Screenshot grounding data
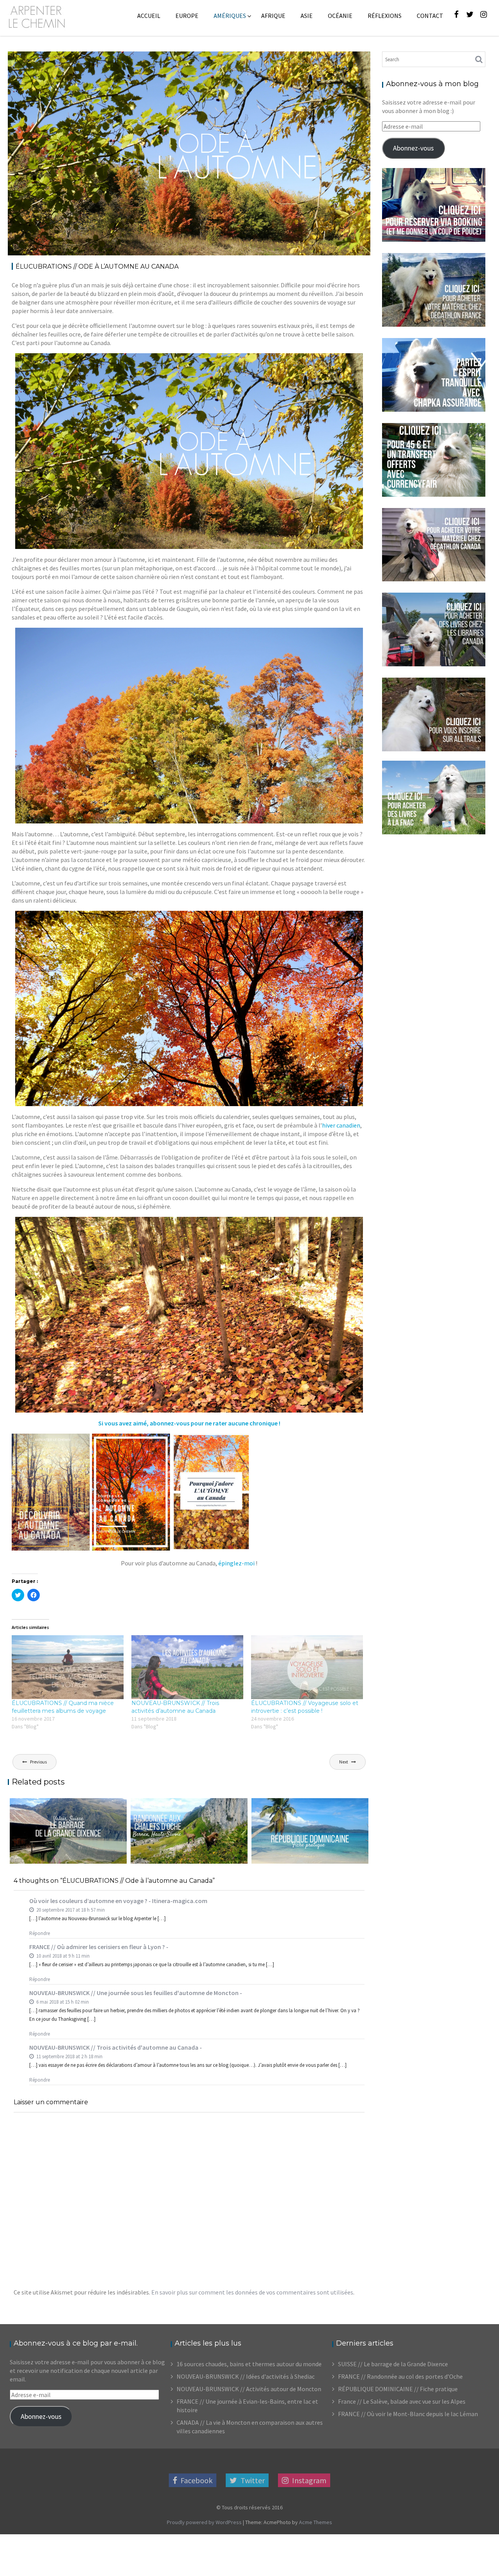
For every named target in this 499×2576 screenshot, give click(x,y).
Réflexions (385, 15)
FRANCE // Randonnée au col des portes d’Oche (400, 2376)
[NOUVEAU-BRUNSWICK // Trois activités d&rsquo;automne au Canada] (187, 1667)
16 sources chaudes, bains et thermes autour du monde (249, 2364)
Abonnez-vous (413, 147)
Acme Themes (315, 2522)
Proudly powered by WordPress (204, 2522)
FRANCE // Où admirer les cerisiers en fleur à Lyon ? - (98, 1947)
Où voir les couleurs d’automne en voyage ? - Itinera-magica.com (118, 1901)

[EXERCISE DETAILS]
Give the entries above again word for word, without the pictures.

[SOLUTION FOR THIS TASK]
For every named target in this 499×2576 screenshot, give click(x,y).
Réflexions (385, 15)
FRANCE // Randonnée au col des portes d’Oche (400, 2376)
[NOUVEAU-BRUNSWICK // Trois activités d&rsquo;automne au Canada] (187, 1667)
16 sources chaudes, bains et thermes autour du monde (249, 2364)
Abonnez-vous (413, 147)
Acme Themes (315, 2522)
Proudly powered by WordPress (204, 2522)
FRANCE // Où admirer les cerisiers en fleur à Lyon ? - (98, 1947)
Où voir les couleurs d’automne en voyage ? - Itinera-magica.com (118, 1901)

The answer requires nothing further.